Relaxed of voice and manner, Bostridge comfortably adopted what are surely familiar fictional personae in three songs by Robert Schumann in which, while occasionally employing a dominating forte dynamic, Mustonen was more attentive to the nuances of the vocal melody and text. ‘Die feindlichen Brüder’ (The warring brothers) was fast and intense, hurtling through the image of the rival siblings’ rage-inflamed duel over the mutually beloved Countess Laura. Bostridge’s tenor swelled assertively with the righteous challenge to the sword, “enscheide du!” (let you decide), and howled despairingly, “Wehe! Wehe!” (Alack, alack), against a dry piano backdrop, when the brothers are both felled. Mustonen’s rhythmic bite added a dash of quasi-Mahlerian irony to ‘Die beiden Grenadiere’ (The two grenadiers), and Bostridge grippingly captured the despair of the defeated soldiers at the fall of their beloved country and Emperor. The slightest pause in the final avowal to rise from the grave to defend the Emperor was an emotive ‘choke’, made more touching and melancholy by the piano’s bleakly fading afterword.

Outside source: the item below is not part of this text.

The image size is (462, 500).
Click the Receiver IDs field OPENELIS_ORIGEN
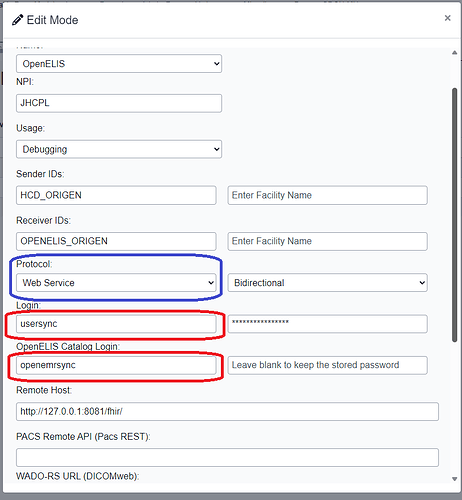(116, 241)
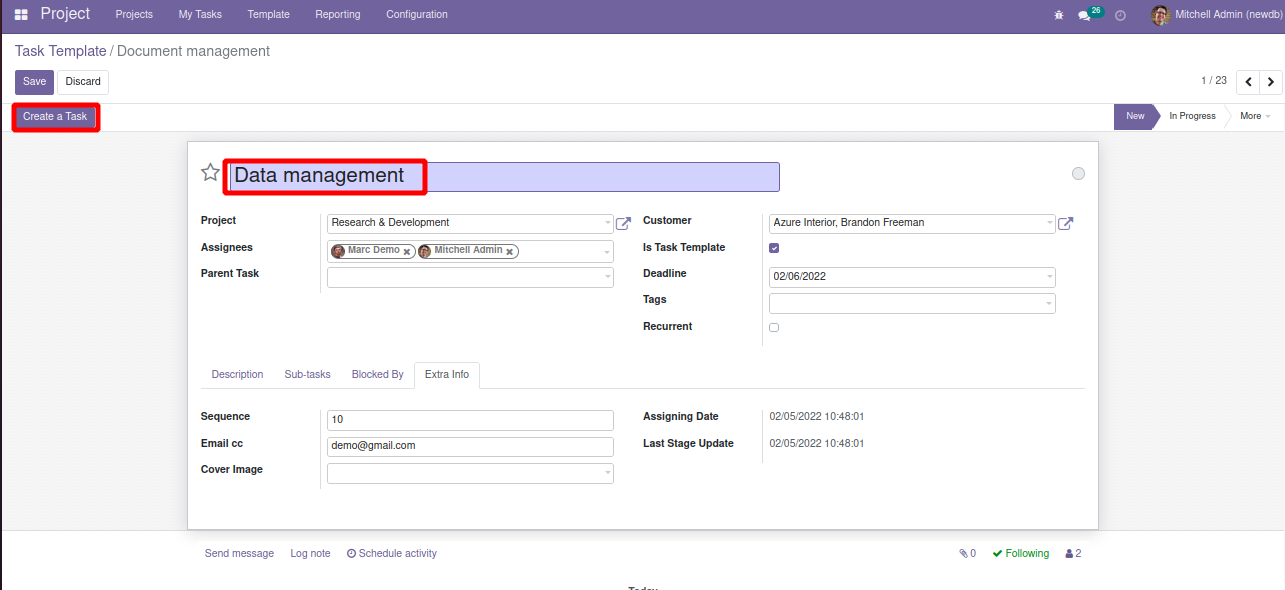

Isserlis’s presentation of four of György Kurtág’s Signs, Games and Messages - his ongoing 60-year diary of musical miniatures - was a masterclass in quiet, precise, concentrated expressiveness, demonstrating enormous insight into musical colour and pulse. The pairs of short pieces framed ‘Steven Isserlis 60’ which was composed especially for him by Márta and György Kurtág, and first performed at the Wigmore Hall in December 2018. There followed what was, for me, the highpoint of the recital: Richard Rodney Bennett’s 1961 dramatic scena for tenor and cello, ‘Tom O’Bedlam’s Song’, which Bennett wrote for Peter Pears. Here, Bostridge and Isserlis equalled each other for storytelling prowess, Bostridge’s poetic ravings clearly distinguishing the Bedlam beggar’s lunatic and lucid ‘selves’ and slipping effortlessly between the intersecting identities. They were re-joined by Mustonen for the final work, Schubert’s ‘Der Strom’ (On the river), which offered some salving sweetness after the dramatic intensities of the preceding works.

So, a somewhat unusual assemblage of musical ‘tasting notes’ which, if not quite forming a vintage blend, certainly provided much delectation and satisfaction.

Claire Seymour

Ian Bostridge (tenor), Steven Isserlis (cello), Olli Mustonen (piano)

Bartók - For Children (Old Hungarian Tune, Round Dance, Soldier’s Song, Allegretto, Drinking Song, Allegro Robusto, Peasant’s Flute); Sibelius - Malinconia Op.20; Olli Mustonen - Taivaanvalot (a symphony for tenor, cello and piano) (UK première); Schumann - ‘Belsazar’ Op.57, ‘Die feindlichen Brüder’ Op.49 No.2, ‘Die beiden Grenadiere’ Op.49 No.1; György Kurtág - Signs, Games and Messages (‘Az hit ...’, ‘Souvenir de Balatonboglár’); Márta Kurtág/György Kurtág - ‘Steven Isserlis 60’; György Kurtág - Signs, Games and Messages (‘Schatten’, ‘György Kroó in memoriam’); Richard Rodney Bennett - ‘Tom O’Bedlam’s Song’; Schubert - ‘Auf dem Strom’ D943.

Wigmore Hall, London; Monday 30th September 2019.